(Problem details):
Please identify and copy every line of the rows below that contains the word "button", matching case exactly.

+ + + +

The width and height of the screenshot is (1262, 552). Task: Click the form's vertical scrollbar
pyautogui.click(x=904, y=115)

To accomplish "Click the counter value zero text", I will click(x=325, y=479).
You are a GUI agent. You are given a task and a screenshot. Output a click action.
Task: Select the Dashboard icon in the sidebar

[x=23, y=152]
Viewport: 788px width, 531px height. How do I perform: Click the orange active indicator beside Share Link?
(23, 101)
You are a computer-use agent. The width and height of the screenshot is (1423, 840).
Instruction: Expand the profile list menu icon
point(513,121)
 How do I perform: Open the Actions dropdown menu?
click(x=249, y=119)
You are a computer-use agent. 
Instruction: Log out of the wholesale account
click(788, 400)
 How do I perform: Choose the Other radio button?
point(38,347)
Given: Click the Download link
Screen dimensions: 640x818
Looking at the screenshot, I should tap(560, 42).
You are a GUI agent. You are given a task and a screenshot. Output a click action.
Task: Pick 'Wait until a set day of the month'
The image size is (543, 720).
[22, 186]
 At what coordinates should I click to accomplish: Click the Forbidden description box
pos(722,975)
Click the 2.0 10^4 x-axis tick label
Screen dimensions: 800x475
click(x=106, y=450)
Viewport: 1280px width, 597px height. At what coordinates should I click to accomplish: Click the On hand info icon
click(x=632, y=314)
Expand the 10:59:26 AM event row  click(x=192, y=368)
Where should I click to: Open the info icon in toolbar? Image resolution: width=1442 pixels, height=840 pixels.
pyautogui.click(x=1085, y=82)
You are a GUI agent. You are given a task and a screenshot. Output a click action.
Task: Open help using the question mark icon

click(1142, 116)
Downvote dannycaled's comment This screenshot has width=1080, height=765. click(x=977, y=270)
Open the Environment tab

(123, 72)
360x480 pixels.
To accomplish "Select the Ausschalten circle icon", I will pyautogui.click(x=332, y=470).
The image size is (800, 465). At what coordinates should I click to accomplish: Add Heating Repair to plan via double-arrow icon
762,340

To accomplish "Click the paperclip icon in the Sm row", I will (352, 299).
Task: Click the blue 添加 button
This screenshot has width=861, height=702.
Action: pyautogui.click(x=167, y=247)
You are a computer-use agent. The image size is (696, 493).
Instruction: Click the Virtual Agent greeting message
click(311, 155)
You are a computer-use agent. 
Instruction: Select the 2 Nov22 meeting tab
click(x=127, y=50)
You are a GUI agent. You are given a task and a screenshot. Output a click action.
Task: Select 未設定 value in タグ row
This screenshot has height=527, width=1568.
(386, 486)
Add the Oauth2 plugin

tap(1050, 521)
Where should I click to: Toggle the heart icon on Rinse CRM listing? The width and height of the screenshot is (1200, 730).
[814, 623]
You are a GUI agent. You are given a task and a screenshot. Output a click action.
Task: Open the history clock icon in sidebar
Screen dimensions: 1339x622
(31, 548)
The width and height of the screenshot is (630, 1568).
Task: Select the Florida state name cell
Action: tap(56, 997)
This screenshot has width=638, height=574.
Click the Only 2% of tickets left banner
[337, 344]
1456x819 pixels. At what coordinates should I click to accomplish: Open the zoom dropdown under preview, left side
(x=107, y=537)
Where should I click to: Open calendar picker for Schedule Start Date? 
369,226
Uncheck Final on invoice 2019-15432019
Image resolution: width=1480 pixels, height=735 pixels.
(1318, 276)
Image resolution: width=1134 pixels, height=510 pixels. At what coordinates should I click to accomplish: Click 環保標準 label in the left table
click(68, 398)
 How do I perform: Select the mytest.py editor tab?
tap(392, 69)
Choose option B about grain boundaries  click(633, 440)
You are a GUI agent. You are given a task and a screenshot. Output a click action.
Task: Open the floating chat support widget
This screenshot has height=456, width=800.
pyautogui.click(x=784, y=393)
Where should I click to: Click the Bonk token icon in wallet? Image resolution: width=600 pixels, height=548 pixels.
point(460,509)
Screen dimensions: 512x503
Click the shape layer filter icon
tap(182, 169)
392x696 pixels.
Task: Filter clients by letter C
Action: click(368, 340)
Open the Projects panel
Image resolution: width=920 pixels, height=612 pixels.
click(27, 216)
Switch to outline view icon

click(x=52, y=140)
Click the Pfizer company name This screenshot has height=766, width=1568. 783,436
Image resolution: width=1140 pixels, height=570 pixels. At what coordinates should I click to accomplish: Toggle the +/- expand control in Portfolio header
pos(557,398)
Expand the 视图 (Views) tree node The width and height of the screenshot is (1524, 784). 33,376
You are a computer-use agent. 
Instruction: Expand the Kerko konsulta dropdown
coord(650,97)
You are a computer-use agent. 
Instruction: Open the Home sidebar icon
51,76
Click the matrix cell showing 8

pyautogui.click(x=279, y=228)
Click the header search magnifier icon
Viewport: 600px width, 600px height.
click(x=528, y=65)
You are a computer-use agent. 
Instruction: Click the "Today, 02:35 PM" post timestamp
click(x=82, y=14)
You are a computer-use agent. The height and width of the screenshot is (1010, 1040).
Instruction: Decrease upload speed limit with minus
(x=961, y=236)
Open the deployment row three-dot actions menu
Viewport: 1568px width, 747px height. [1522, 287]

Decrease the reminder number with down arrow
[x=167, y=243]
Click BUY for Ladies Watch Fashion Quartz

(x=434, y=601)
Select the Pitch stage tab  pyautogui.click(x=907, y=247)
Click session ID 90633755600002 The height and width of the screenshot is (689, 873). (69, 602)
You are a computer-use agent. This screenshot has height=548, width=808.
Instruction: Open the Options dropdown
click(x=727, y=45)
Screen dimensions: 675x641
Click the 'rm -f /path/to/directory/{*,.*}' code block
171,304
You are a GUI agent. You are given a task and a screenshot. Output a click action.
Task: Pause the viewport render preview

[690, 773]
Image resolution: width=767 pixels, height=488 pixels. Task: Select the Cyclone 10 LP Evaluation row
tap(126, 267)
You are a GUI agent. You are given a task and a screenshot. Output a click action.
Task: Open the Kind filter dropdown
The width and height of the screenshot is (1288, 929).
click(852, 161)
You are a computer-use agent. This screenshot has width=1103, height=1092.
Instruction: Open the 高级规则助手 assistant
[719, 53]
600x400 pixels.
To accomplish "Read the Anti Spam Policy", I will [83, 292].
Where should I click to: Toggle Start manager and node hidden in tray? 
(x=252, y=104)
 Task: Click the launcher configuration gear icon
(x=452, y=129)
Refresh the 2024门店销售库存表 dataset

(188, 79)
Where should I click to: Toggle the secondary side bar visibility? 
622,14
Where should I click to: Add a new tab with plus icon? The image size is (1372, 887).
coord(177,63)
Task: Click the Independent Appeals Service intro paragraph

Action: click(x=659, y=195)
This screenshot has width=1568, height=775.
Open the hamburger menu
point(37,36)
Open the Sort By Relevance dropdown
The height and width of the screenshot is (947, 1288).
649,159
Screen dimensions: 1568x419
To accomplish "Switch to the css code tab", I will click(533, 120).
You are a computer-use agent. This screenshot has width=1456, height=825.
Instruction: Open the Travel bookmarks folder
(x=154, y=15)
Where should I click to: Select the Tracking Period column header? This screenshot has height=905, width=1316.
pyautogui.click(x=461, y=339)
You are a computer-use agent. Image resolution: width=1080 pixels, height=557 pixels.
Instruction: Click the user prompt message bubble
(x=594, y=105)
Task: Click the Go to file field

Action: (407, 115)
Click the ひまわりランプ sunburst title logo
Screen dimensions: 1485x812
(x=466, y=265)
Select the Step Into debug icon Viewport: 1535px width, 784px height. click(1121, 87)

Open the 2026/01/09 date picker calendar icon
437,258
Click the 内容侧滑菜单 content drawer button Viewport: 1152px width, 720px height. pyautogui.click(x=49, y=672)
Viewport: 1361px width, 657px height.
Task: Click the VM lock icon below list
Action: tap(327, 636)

+ + + +

(Result):
 How do I perform: Choose the Other radio button?
Task: Click the blue 添加 button
Click the 内容侧滑菜单 content drawer button Viewport: 1152px width, 720px height. pyautogui.click(x=49, y=672)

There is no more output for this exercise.